Aside from class assignments, I cannot currently write poetry. But there was a time when I could. When my adolescent and young adult demons where well fed and I struggled to find myself. This past weekend, my husband and I went through our basement and years of boxes we have packed around our adult lives from houses, cities, states, and failed relationships. I stumbled upon letters from my father (another post for another time), letters from my husband when we were deployed to two different countries, and old poems I had written many lifetimes ago that I would like to share.
I am not sure who this poem is about, but goodness I was in a horrible place.

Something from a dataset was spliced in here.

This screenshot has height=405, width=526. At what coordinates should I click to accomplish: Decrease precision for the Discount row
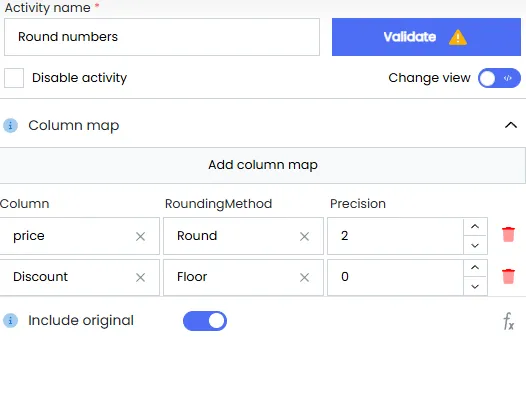475,286

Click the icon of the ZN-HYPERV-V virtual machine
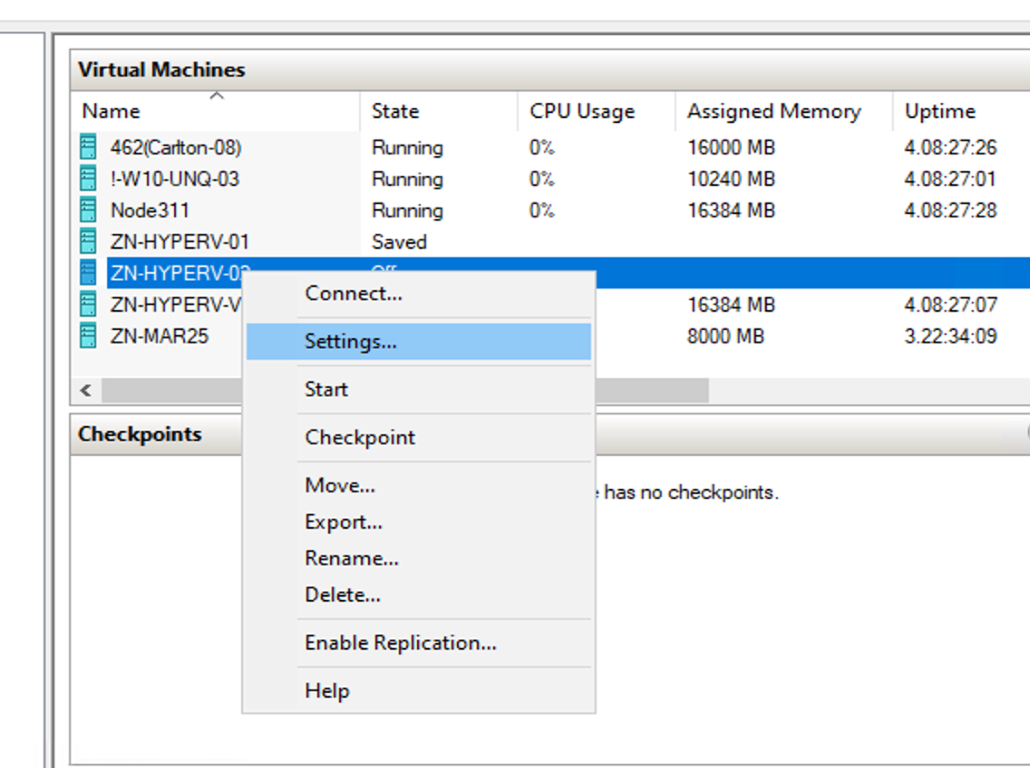[89, 305]
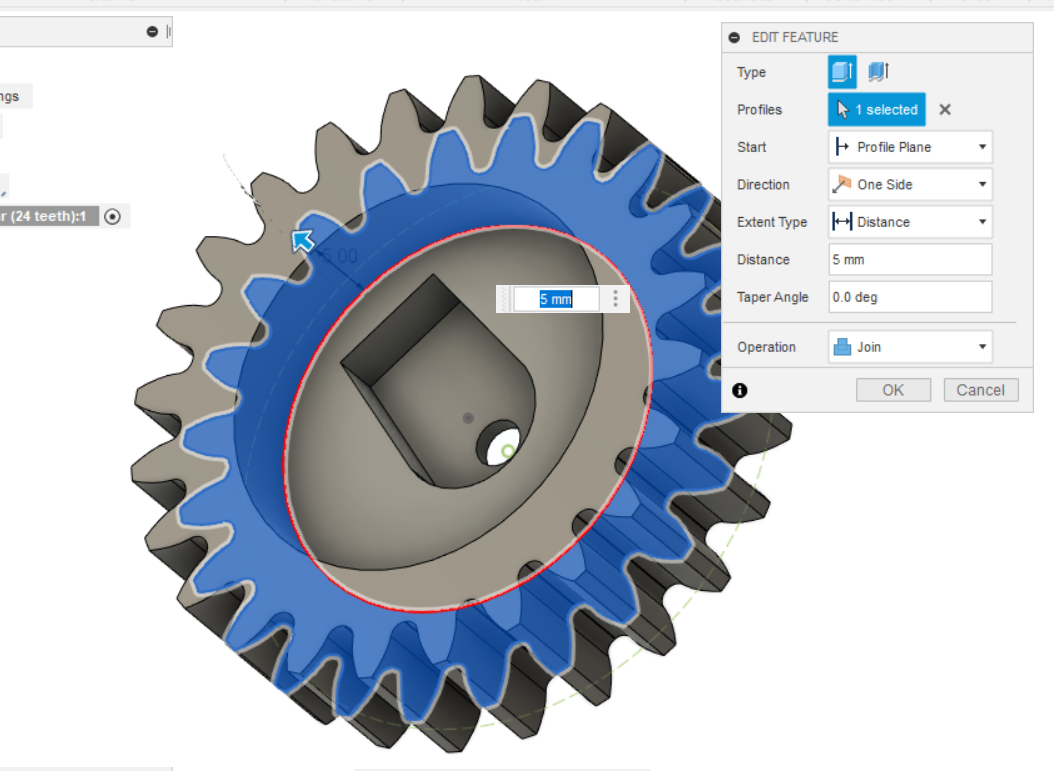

I hate the way you love me
The way you feed on my misery
Thirsting for my tears and sweat that fall to the ground, watering the garden of your ego
I am your accessory
I smile for your convenience
Standing on a pedestal you placed me on to drink freely on the attention from other men.
I cannot leave you.
You have taken all from me.
I cannot breathe without you.
Yet when you sleep, I am alone again.
You hurt me when you tore down my walls
I cry when you touch me.
I kept you at arms length, but you still broke through.
It’s not okay. I’m not okay.
What you have taken from me, I can never give again.
But still you ask for more… more…
I only have but one soul.
Now I am a ghost who sleeps in your bed
A memory of who I used to be and who you tell people I am.